RTL kritisiert die Netzbetreiber: Das mobile Internet kranke immer noch an komplizierten und oft sehr teuren Datentarifen.

Beim zweiten Kölner Web Content Forum diskutierten Vertreter der deutschen Internetwirtschaft am Donnerstag die Zukunft des Web: Während sich die Betreiber mobiler Internetangebote mit verhaltenem Optimismus zeigen, sehen sich die Videoanbieter auf dem Vormarsch. Corporate-TV soll sogar die traditionellen Fernsehsender bedrohen.

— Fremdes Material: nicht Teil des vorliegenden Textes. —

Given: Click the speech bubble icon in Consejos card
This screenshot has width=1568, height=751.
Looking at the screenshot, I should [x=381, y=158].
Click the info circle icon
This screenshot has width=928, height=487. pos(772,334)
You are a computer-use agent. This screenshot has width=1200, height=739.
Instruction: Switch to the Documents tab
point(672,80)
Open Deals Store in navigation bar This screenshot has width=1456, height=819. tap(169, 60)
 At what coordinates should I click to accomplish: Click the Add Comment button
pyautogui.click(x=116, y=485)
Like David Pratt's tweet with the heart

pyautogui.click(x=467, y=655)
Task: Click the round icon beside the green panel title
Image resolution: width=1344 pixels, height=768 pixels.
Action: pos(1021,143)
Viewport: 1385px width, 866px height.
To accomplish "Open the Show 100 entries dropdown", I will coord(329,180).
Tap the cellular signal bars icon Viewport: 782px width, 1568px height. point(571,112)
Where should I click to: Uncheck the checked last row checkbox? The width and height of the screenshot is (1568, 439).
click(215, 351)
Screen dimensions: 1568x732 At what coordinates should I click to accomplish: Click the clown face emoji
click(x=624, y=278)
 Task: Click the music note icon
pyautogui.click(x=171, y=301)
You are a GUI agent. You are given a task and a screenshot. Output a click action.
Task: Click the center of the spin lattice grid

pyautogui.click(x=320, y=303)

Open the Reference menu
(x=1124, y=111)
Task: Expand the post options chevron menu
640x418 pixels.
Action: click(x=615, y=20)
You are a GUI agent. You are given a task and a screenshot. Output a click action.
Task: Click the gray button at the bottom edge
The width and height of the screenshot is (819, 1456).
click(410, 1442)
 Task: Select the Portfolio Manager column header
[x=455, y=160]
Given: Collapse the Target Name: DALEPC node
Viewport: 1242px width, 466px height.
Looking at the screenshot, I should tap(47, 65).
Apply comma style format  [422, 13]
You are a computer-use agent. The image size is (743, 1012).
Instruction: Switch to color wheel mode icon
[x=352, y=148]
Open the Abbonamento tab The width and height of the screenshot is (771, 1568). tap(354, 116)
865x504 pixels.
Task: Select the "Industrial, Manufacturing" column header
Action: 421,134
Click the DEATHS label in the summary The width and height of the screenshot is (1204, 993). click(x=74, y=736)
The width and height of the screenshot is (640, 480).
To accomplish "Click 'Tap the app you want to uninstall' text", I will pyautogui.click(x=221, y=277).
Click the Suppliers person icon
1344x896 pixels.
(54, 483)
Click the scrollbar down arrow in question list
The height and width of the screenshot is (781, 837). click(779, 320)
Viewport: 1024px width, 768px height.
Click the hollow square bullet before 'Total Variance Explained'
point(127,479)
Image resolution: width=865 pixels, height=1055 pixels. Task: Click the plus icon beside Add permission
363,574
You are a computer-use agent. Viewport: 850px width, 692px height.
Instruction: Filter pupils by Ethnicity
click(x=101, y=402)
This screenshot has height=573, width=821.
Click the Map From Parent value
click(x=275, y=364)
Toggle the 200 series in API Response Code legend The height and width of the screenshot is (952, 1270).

Ist der Massenmarkt reif für mobile Internetnutzung? Ob der große Durchbruch schon gelungen ist oder noch bevorsteht, ist selbst für die Marktteilnehmer nicht völlig klar. So präsentierte Robert Fahle, Leiter der Mobilsparte von RTL, eigentlich ganz optimistische Zahlen: Im August 2008 waren bereits 10,4 Millionen Deutsche mobil online, die Zugriffszahlen des mobilen RTL-Angebots stiegen innerhalb eines Jahres von 0,2 auf 4,2 Millionen Page Impressions – dies entspricht allerdings nur einem knappen Prozent der Zugriffszahlen auf RTL.de.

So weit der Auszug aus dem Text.